A “Show” by Minister of Culture and Censorship at the Egyptian Section
On November 15, Minister of Culture Hayet Guettat Guermezi paid a visit to the fair. Past visits by Culture Ministers to the fair don’t normally generate much media attention, Guermezi’s did. According to eyewitnesses who later spoke to Meshkal/Nawaat, Guermazi came in from the back door escorted by an armed, antiterrorism brigade (BAT) of the police forces, as well as police dogs in a scene that many described as “uncalled for” and “reminiscent of the old regime.” Their team then confiscated books at an Egyptian publisher’s stand published by Ennahdha leader and speaker of the now-suspended Parliament Rached Ghannouchi, according to Oussema Dhahri, a student and manager of a Tunisian publishing house’s stand at the fair.

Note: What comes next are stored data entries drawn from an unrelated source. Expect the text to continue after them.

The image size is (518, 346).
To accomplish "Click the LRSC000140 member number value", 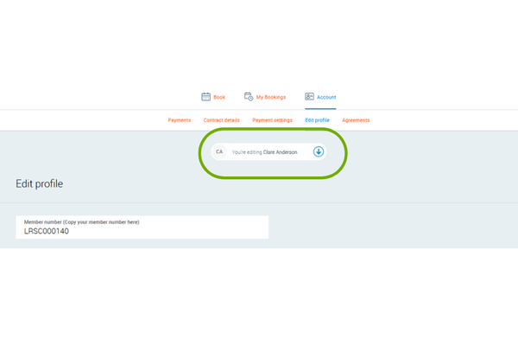I will click(x=48, y=232).
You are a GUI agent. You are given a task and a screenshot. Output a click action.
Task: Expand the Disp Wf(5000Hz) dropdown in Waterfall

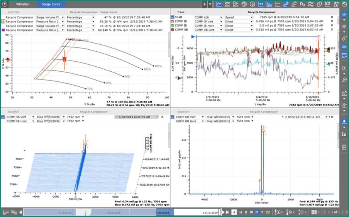(x=51, y=117)
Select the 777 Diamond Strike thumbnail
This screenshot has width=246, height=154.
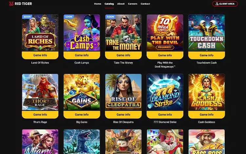pyautogui.click(x=165, y=92)
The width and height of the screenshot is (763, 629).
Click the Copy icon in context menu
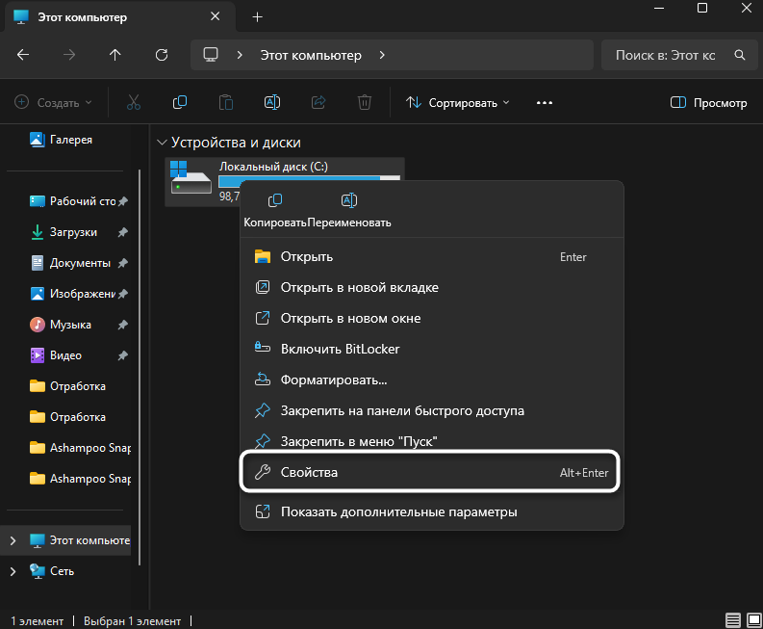coord(275,200)
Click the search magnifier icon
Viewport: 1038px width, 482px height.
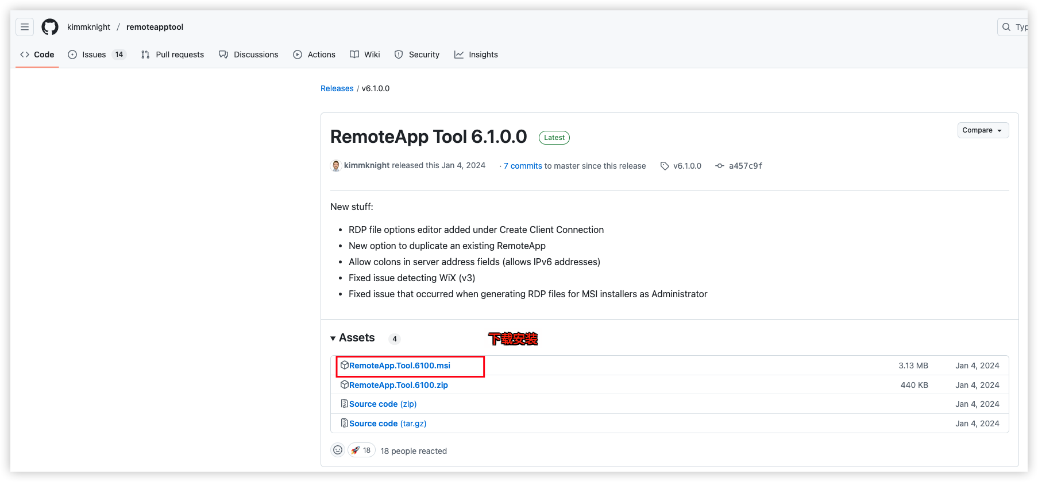[x=1006, y=27]
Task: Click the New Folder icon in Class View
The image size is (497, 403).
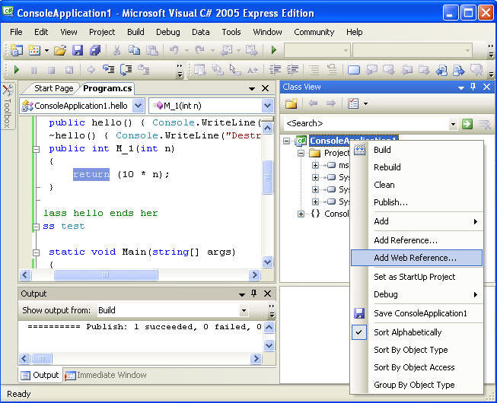Action: click(x=291, y=103)
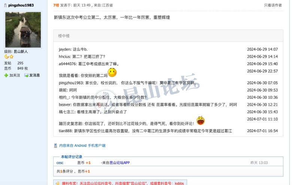Open pingzhou1983 username profile link
Viewport: 292px width, 185px height.
click(x=21, y=5)
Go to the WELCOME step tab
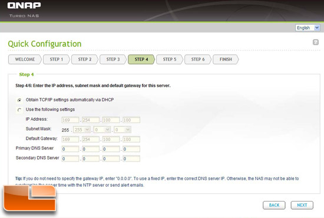324x218 pixels. click(25, 60)
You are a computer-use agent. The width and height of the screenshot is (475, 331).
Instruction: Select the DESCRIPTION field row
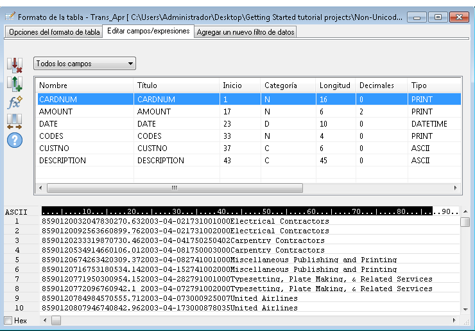tap(83, 161)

Dhahri, who shared the news in a post made on his personal Facebook account, said that in addition to Minister of Culture’s security performance, which he described as “scene that reminds us of Hollywood crime movies,’” Minister Guermazi came across Egyptian publishing house “A” and ordered her accompanying security personnel to confiscate a book written about Ennahdha leader, Rached Ghannouchi, and published prior to 2011, screaming at the publisher to “take these books to Sisi.”
Egyptian President Abdelfatah Sisi took power in a coup in July 2013 against President Mohamed Morsy of the Muslim Brotherhood–ideologically similar to Tunisia’s Ennahdha party. Sisi’s forces then massacred over a thousand of Morsy’s supporters.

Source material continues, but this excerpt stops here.